Short Sale Listing

Short Sale Listing

Short Sale Listings

  1. How can I find properties that are being sold on a short sale?

    Buyers can use an online database, such as a Multiple Listing Service, or consult real estate professionals who have experience in short sale transactions. Aside from "short sale," some key phrases to look for are "subject to bank approval," "preforeclosure," "third-party review required," and "pre-approved by bank" which may indicate that the property is being sold on a short sale.

  2. What is the difference between a short sale listing that says "approved for short sale" and "third-party review required"?

    "Approved for short sale" means the bank has already determined that the homeowner qualifies for a short sale and has approved the request to sell the property at a reduced price. It is possible that an earlier buyer made an offer that was approved, but did not close the transaction. Making an appropriate and timely offer on an "approved for short sale" listing may be a quicker process because the seller no longer needs to be qualified.

    "Third-party review required" means the homeowner has not sought approval yet from his/her lender to do a short sale or approval is pending review of the homeowner’s application. This means the process could take longer. Plus there is a risk that the homeowner will not qualify for a short sale in which case the property will need to be sold at a higher price.

Short Sale Approval

  1. What are the reasons the mortgage lender will not approve a short sale?

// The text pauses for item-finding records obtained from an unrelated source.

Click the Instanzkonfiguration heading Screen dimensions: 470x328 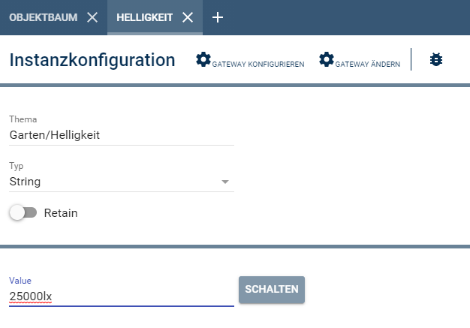pos(92,60)
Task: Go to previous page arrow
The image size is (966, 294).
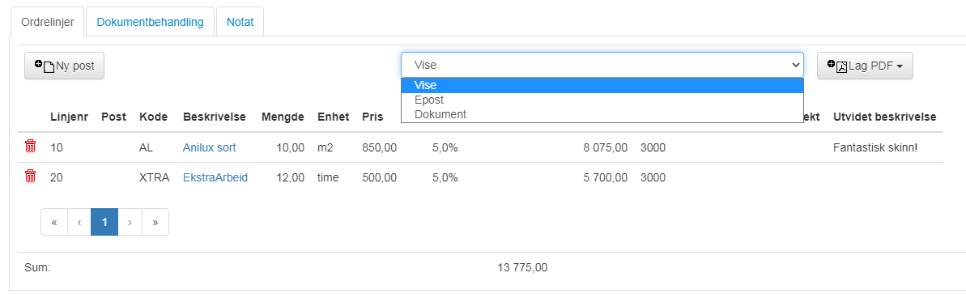Action: point(79,222)
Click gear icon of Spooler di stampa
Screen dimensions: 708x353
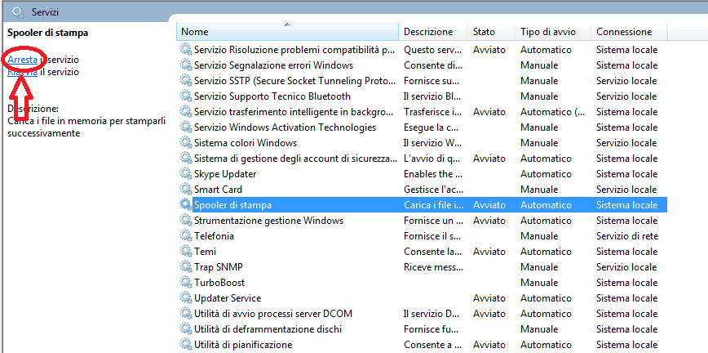point(186,204)
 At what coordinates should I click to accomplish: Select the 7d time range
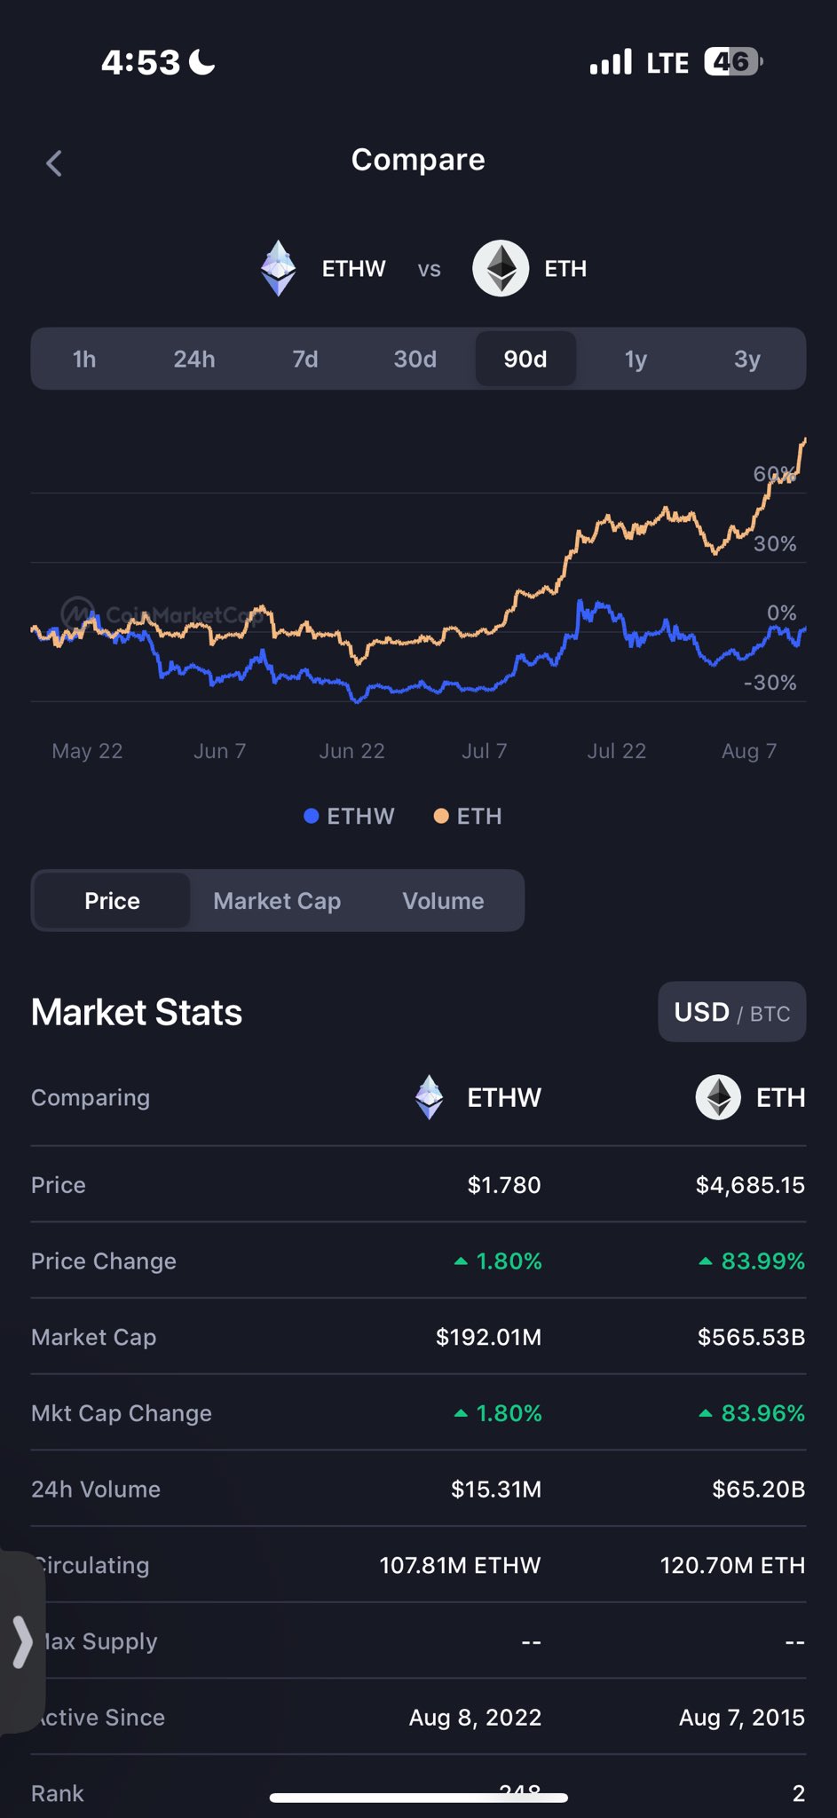305,359
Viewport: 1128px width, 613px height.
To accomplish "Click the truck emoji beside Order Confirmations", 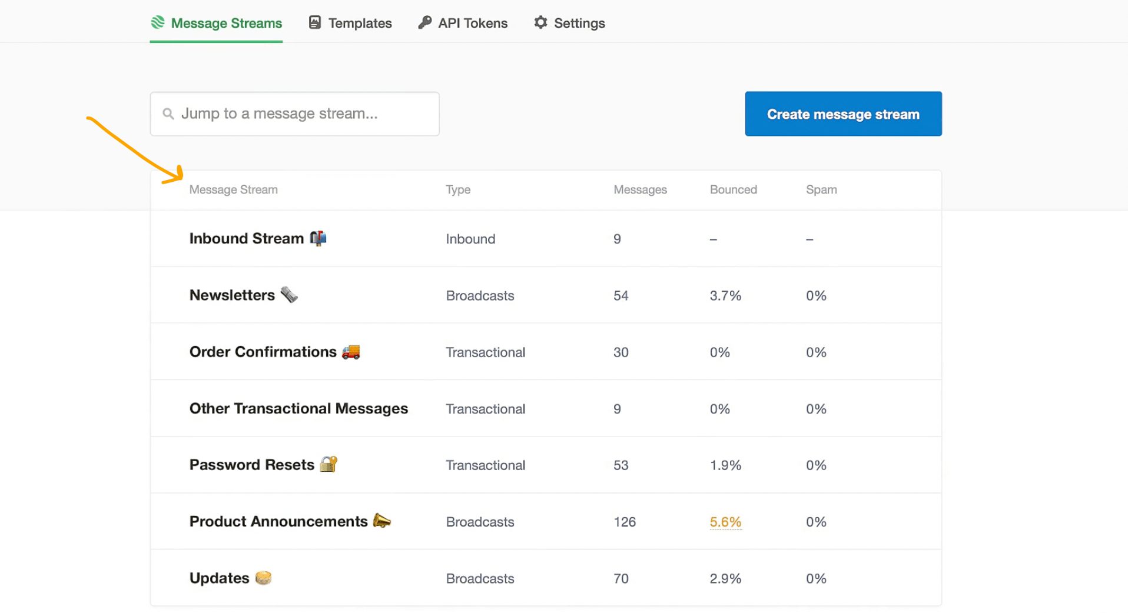I will coord(350,352).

    • The homeowner still has the money to pay the mortgage and cannot show reasons why he/she should not pay the mortgage.
    • The mortgage lender has determined that the payout from private mortgage insurance could reduce the loss enough and chooses to foreclose the property.
    • A short sale is not likely to close because the property title is not clear, possibly due to subordinate liens, and cannot easily be transferred.
    • The foreclosure process is too far along already to complete a short sale transaction.
    • The homeowner has filed for bankruptcy. Negotiating a short sale is considered a collection activity, which is prohibited in bankruptcies.
    • The mortgage lender initially approved the short sale but the homeowner refused to make a contribution to help reduce the lender's losses.
  2. What is a settlement statement?

    A settlement statement, also known as a "HUD-1," shows how the money from the sale is distributed to all of the participants in a real estate sale. Before the seller's mortgage lender approves a short sale, it will look at the proposed settlement statement to review the following:

    • Real estate professional commissions
    • Buyer’s financing source
    • Payment to cover outstanding liens and taxes
    • Proposed closing date
    • Expenses that raise a red flag

    These items provide the lender an idea of the buyer’s capability to purchase the property and the extent of the lender’s loss if it approves the short sale with the buyer’s price offer.